→ Exercise aim:
Output the full listing verbatim.

══ Extracted information

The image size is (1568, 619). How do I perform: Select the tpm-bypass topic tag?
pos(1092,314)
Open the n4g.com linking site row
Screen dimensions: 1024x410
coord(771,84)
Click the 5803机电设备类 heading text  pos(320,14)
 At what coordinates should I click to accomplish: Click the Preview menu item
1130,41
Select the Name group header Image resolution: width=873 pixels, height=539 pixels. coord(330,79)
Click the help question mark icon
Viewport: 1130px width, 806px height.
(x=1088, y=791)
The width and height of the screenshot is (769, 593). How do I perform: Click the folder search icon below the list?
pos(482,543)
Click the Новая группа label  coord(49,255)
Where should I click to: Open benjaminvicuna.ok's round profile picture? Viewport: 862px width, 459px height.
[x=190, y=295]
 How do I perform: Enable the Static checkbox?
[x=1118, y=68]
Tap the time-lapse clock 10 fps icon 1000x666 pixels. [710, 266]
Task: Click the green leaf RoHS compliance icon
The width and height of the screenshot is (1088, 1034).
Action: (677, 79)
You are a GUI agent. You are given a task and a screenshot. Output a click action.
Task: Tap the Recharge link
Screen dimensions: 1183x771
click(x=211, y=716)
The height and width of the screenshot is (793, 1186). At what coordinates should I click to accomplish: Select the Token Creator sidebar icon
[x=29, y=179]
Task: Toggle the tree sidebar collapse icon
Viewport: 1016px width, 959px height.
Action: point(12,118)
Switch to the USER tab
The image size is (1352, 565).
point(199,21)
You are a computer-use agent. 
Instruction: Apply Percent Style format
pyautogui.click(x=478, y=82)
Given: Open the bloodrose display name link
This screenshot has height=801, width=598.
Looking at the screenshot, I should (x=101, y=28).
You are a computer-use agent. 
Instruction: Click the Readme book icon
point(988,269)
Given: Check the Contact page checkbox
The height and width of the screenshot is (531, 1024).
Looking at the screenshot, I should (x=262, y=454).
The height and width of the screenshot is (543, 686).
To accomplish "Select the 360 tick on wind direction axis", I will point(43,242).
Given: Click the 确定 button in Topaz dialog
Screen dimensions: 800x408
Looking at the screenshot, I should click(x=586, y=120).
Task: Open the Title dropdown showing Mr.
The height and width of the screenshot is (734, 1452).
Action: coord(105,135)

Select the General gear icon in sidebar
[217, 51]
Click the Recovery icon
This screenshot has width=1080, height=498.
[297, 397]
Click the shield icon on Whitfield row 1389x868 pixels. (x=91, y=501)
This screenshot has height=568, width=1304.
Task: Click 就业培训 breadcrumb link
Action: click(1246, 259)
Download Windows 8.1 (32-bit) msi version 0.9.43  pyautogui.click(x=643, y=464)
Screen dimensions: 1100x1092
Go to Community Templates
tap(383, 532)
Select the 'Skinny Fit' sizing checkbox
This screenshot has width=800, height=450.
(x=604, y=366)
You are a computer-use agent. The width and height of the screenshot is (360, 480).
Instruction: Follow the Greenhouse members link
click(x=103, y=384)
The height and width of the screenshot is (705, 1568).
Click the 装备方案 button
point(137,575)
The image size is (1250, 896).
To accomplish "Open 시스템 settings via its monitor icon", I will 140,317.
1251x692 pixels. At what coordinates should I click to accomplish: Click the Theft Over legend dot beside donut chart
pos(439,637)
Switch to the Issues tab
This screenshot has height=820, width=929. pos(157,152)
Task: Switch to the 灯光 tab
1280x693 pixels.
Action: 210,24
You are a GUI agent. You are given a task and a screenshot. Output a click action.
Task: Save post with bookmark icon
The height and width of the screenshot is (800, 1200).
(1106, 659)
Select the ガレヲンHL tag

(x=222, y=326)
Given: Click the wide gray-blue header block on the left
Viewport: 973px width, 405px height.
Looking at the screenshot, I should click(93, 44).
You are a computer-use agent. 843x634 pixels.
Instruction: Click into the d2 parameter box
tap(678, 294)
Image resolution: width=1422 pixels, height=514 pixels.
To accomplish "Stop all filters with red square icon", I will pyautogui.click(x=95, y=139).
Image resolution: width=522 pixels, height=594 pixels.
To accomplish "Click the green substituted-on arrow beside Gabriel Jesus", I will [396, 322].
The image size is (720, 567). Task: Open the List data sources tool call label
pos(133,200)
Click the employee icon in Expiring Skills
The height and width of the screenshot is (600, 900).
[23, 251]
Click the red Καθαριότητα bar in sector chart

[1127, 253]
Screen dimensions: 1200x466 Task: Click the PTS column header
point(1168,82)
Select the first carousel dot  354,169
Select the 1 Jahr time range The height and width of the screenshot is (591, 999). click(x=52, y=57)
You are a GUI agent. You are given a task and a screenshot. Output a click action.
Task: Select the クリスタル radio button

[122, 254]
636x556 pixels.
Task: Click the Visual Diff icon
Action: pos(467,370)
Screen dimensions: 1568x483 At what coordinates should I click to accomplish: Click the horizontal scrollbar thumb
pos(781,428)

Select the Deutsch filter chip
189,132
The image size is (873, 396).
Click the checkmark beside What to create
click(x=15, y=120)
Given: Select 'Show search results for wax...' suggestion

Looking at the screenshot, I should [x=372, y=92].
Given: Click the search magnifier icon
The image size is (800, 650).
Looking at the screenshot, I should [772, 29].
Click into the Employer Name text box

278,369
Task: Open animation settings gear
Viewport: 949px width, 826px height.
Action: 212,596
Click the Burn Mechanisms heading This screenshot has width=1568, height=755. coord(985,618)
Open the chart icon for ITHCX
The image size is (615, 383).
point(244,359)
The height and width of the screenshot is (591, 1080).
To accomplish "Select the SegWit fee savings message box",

════

→ Response box:
The image size is (1568, 619). How do I perform: Select the tpm-bypass topic tag?
pos(1092,314)
Open the n4g.com linking site row
Screen dimensions: 1024x410
coord(771,84)
Click the 5803机电设备类 heading text  pos(320,14)
 At what coordinates should I click to accomplish: Click the Preview menu item
1130,41
Select the Name group header Image resolution: width=873 pixels, height=539 pixels. coord(330,79)
Click the help question mark icon
Viewport: 1130px width, 806px height.
(x=1088, y=791)
The width and height of the screenshot is (769, 593). How do I perform: Click the folder search icon below the list?
pos(482,543)
Click the Новая группа label  coord(49,255)
Where should I click to: Open benjaminvicuna.ok's round profile picture? Viewport: 862px width, 459px height.
[x=190, y=295]
 How do I perform: Enable the Static checkbox?
[x=1118, y=68]
Tap the time-lapse clock 10 fps icon 1000x666 pixels. [710, 266]
Task: Click the green leaf RoHS compliance icon
The width and height of the screenshot is (1088, 1034).
Action: (677, 79)
You are a GUI agent. You are given a task and a screenshot. Output a click action.
Task: Tap the Recharge link
Screen dimensions: 1183x771
click(x=211, y=716)
The height and width of the screenshot is (793, 1186). At what coordinates should I click to accomplish: Select the Token Creator sidebar icon
[x=29, y=179]
Task: Toggle the tree sidebar collapse icon
Viewport: 1016px width, 959px height.
Action: point(12,118)
Switch to the USER tab
The image size is (1352, 565).
point(199,21)
You are a computer-use agent. 
Instruction: Apply Percent Style format
pyautogui.click(x=478, y=82)
Given: Open the bloodrose display name link
This screenshot has height=801, width=598.
Looking at the screenshot, I should (x=101, y=28).
You are a computer-use agent. 
Instruction: Click the Readme book icon
point(988,269)
Given: Check the Contact page checkbox
The height and width of the screenshot is (531, 1024).
Looking at the screenshot, I should (x=262, y=454).
The height and width of the screenshot is (543, 686).
To accomplish "Select the 360 tick on wind direction axis", I will point(43,242).
Given: Click the 确定 button in Topaz dialog
Screen dimensions: 800x408
Looking at the screenshot, I should click(x=586, y=120).
Task: Open the Title dropdown showing Mr.
The height and width of the screenshot is (734, 1452).
Action: coord(105,135)

Select the General gear icon in sidebar
[217, 51]
Click the Recovery icon
This screenshot has width=1080, height=498.
[297, 397]
Click the shield icon on Whitfield row 1389x868 pixels. (x=91, y=501)
This screenshot has height=568, width=1304.
Task: Click 就业培训 breadcrumb link
Action: click(1246, 259)
Download Windows 8.1 (32-bit) msi version 0.9.43  pyautogui.click(x=643, y=464)
Screen dimensions: 1100x1092
Go to Community Templates
tap(383, 532)
Select the 'Skinny Fit' sizing checkbox
This screenshot has width=800, height=450.
(x=604, y=366)
You are a computer-use agent. The width and height of the screenshot is (360, 480).
Instruction: Follow the Greenhouse members link
click(x=103, y=384)
The height and width of the screenshot is (705, 1568).
Click the 装备方案 button
point(137,575)
The image size is (1250, 896).
To accomplish "Open 시스템 settings via its monitor icon", I will 140,317.
1251x692 pixels. At what coordinates should I click to accomplish: Click the Theft Over legend dot beside donut chart
pos(439,637)
Switch to the Issues tab
This screenshot has height=820, width=929. pos(157,152)
Task: Switch to the 灯光 tab
1280x693 pixels.
Action: 210,24
You are a GUI agent. You are given a task and a screenshot. Output a click action.
Task: Save post with bookmark icon
The height and width of the screenshot is (800, 1200).
(1106, 659)
Select the ガレヲンHL tag

(x=222, y=326)
Given: Click the wide gray-blue header block on the left
Viewport: 973px width, 405px height.
Looking at the screenshot, I should click(93, 44).
You are a computer-use agent. 843x634 pixels.
Instruction: Click into the d2 parameter box
tap(678, 294)
Image resolution: width=1422 pixels, height=514 pixels.
To accomplish "Stop all filters with red square icon", I will pyautogui.click(x=95, y=139).
Image resolution: width=522 pixels, height=594 pixels.
To accomplish "Click the green substituted-on arrow beside Gabriel Jesus", I will [396, 322].
The image size is (720, 567). Task: Open the List data sources tool call label
pos(133,200)
Click the employee icon in Expiring Skills
The height and width of the screenshot is (600, 900).
[23, 251]
Click the red Καθαριότητα bar in sector chart

[1127, 253]
Screen dimensions: 1200x466 Task: Click the PTS column header
point(1168,82)
Select the first carousel dot  354,169
Select the 1 Jahr time range The height and width of the screenshot is (591, 999). click(x=52, y=57)
You are a GUI agent. You are given a task and a screenshot. Output a click action.
Task: Select the クリスタル radio button

[122, 254]
636x556 pixels.
Task: Click the Visual Diff icon
Action: pos(467,370)
Screen dimensions: 1568x483 At what coordinates should I click to accomplish: Click the horizontal scrollbar thumb
pos(781,428)

Select the Deutsch filter chip
189,132
The image size is (873, 396).
Click the checkmark beside What to create
click(x=15, y=120)
Given: Select 'Show search results for wax...' suggestion

Looking at the screenshot, I should [x=372, y=92].
Given: Click the search magnifier icon
The image size is (800, 650).
Looking at the screenshot, I should [772, 29].
Click into the Employer Name text box

278,369
Task: Open animation settings gear
Viewport: 949px width, 826px height.
Action: 212,596
Click the Burn Mechanisms heading This screenshot has width=1568, height=755. coord(985,618)
Open the chart icon for ITHCX
The image size is (615, 383).
point(244,359)
The height and width of the screenshot is (591, 1080).
To accomplish "Select the SegWit fee savings message box",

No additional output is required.